In this regard work on quality enhancement within the higher education system in South Africa is well on its way. The Council on Higher Education initiated the Quality Enhancement Programme (QEP) during 2014, inviting all higher education institutions in South Africa to participate in a peer review process to understand quality assurance and how it could be improved within South African institutions of higher learning and ultimately result in the delivery of employable graduates in future. Regular workshops have been hosted by the CHE and reviews are published on progress made in matters related to quality assurance within the sector.

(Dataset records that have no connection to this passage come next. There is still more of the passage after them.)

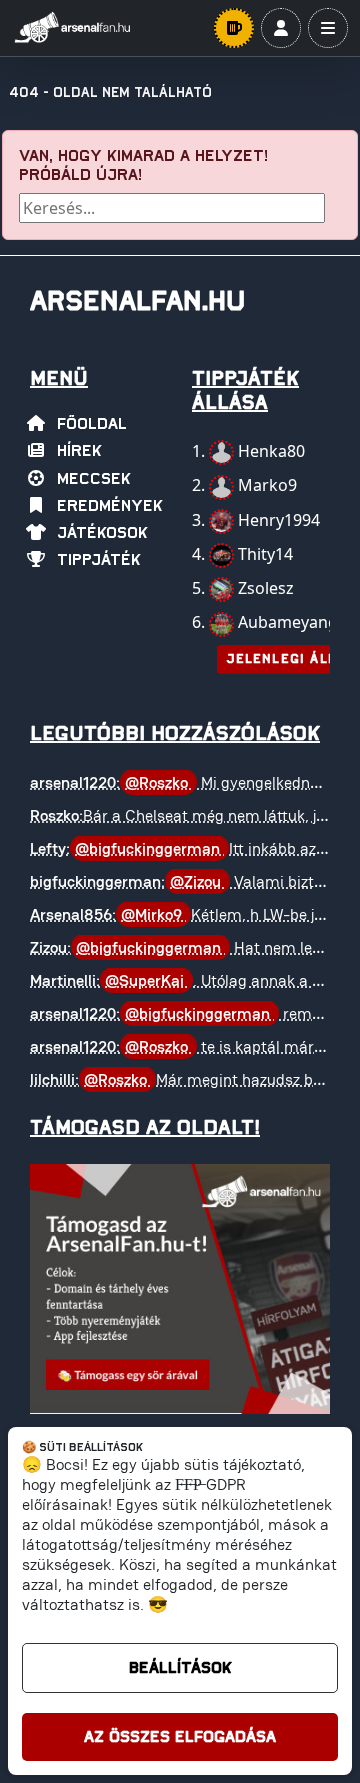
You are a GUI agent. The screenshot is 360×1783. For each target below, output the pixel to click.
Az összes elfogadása (180, 1737)
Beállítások (180, 1668)
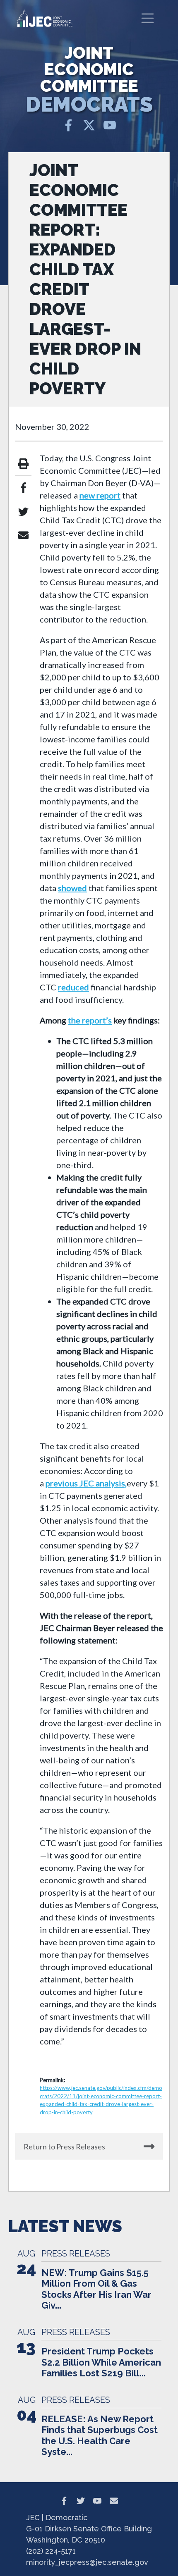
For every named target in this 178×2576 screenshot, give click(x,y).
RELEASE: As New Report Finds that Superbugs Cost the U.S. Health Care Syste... (99, 2435)
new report (99, 495)
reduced (73, 987)
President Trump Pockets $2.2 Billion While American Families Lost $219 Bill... (101, 2362)
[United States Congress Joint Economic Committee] (45, 18)
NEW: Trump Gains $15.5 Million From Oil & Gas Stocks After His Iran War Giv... (96, 2289)
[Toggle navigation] (148, 18)
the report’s (90, 1020)
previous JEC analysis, (86, 1483)
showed (72, 888)
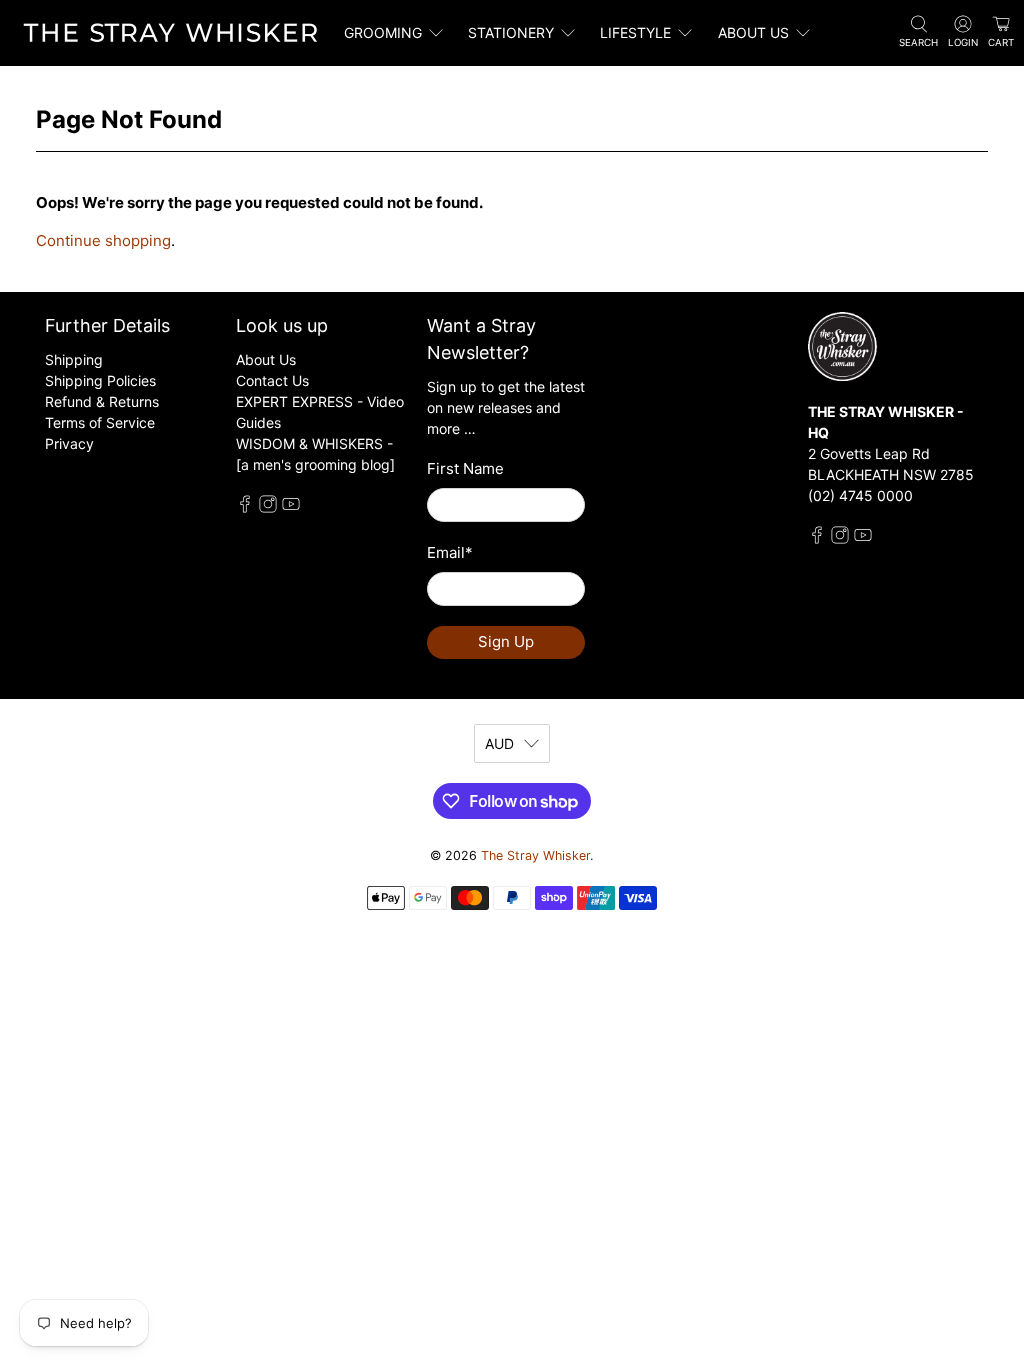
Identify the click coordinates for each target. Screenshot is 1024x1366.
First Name (465, 468)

Discussions with business representatives, regarding the current contributions from higher education institutions, confirms the need for industry to employ graduates who have insight into solving complex problems, have the competence to undertake basic research and demonstrate academic capability to tackle real life challenges. According to William Dachs, Chief operating officer from The Gautrain Management Agency they have seen their staff grow in terms of personal confidence as they begin to see the world and the organisation through different eyes after having completed their higher education coursework at one of the local private higher education institutions.
He added that the way in which they ask questions has changed dramatically, asking if there “may be another way of doing things and what are we trying to achieve in the long term?” Dachs says higher education providers do not need to understand his business per se but they have to understand the role of leadership and strategy and how to apply these constructs in a work context.
Feedback from Lesley-Anne Gatter, Head: Learning and Development from Investec, echoed this sentiment. She says: “We need to have a reciprocal relationship (with learning providers) in order to ensure a quality, engagement for learners within (their) work environment. We need to co-lead and author the learning” .
Higher Education South Africa is positioned to make a powerful contribution towards the development of people, both at an individual and group level. Much more will be achieved if all the different role players and stakeholders work in unison, aligning their energies to enhance the capabilities of both prospective and already employed individuals across all sectors and industries within South Africa.
There are 141 higher education doors to knock on, and with proper quality assurance all of those should open up new possibilities for growth and development for all South Africans and people from abroad. The call is for both private and public higher education institutions to play their part as fully integrated members of the knowledge economy!